The first strategy tried is Incremental Spatial Autocorrelation. Whenever you see spatial clustering in the landscape, you are seeing evidence of underlying spatial processes at work. The Incremental Spatial Autocorrelation tool performs the Global Moran's I statistic for a series of increasing distances, measuring the intensity of spatial clustering for each distance. The intensity of clustering is determined by the z-score returned. Typically, as the distance increases, so does the z-score, indicating intensification of clustering. At some particular distance, however, the z-score generally peaks. Peaks reflect distances where the spatial processes promoting clustering are most pronounced. The Optimized Hot Spot Analysis tool looks for peak distances using Incremental Spatial Autocorrelation. If a peak distance is found, this distance becomes the scale for analysis. If multiple peak distances are found, the first peak distance is selected.
When no peak distance is found, Optimized Hot Spot Analysis examines the spatial distribution of the features and computes the average distance that would yield K neighbors for each feature. K is computed as 0.05 * N, where N is the number of features in the Input Features layer. K will be adjusted so that it is never smaller than three or larger than 30. If the average distance that would yield K neighbors exceeds one standard distance, the scale of analysis will be set to one standard distance; otherwise, it will reflect the K neighbor average distance.
The Incremental Spatial Autocorrelation step can take a long time to finish for large, dense datasets. Consequently, when a feature with 500 or more neighbors is encountered, the incremental analysis is skipped, and the average distance that would yield 30 neighbors is computed and used for the scale of analysis.

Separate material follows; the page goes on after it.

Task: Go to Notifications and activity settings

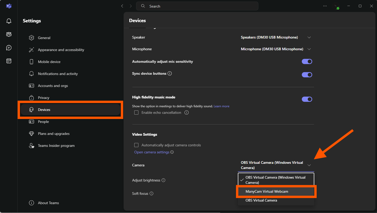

The distance reflecting the scale of analysis will be reported to the Results window and will be used to perform the hot spot analysis. If you provide a path for the Density Surface parameter, this optimal distance will also serve as the search radius with the Kernel Density tool. This distance corresponds to the Distance Band or Threshold Distance parameter used by the Hot Spot Analysis (Getis-Ord Gi*) tool.
Hot spot analysis
At this point in the Optimized Hot Spot Analysis workflow all of the checks and parameter settings have been made. The next step is to run the Getis-Ord Gi* statistic. Details about the mathematics for this statistic are outlined in How Hot Spot Analysis (Getis-Ord Gi*) works. Results from the Gi* statistic will be automatically corrected for multiple testing and spatial dependence using the False Discovery Rate (FDR) correction method. Messages to the Results window summarize the number of features identified as statistically significant hot or cold spots, after the FDR correction is applied.
Output
The last component of the Optimized Hot Spot Analysis tool is to create the Output Features and, if specified, the Density Surface raster layer. If the Input Features represent incident data requiring aggregation, the Output Features will reflect the aggregated weighted features (fishnet polygon cells, the aggregation polygons you provided for the Polygons For Aggregating Incidents Into Points parameter, or weighted points). Each feature will have a z-score, p-value, and Gi Bin result.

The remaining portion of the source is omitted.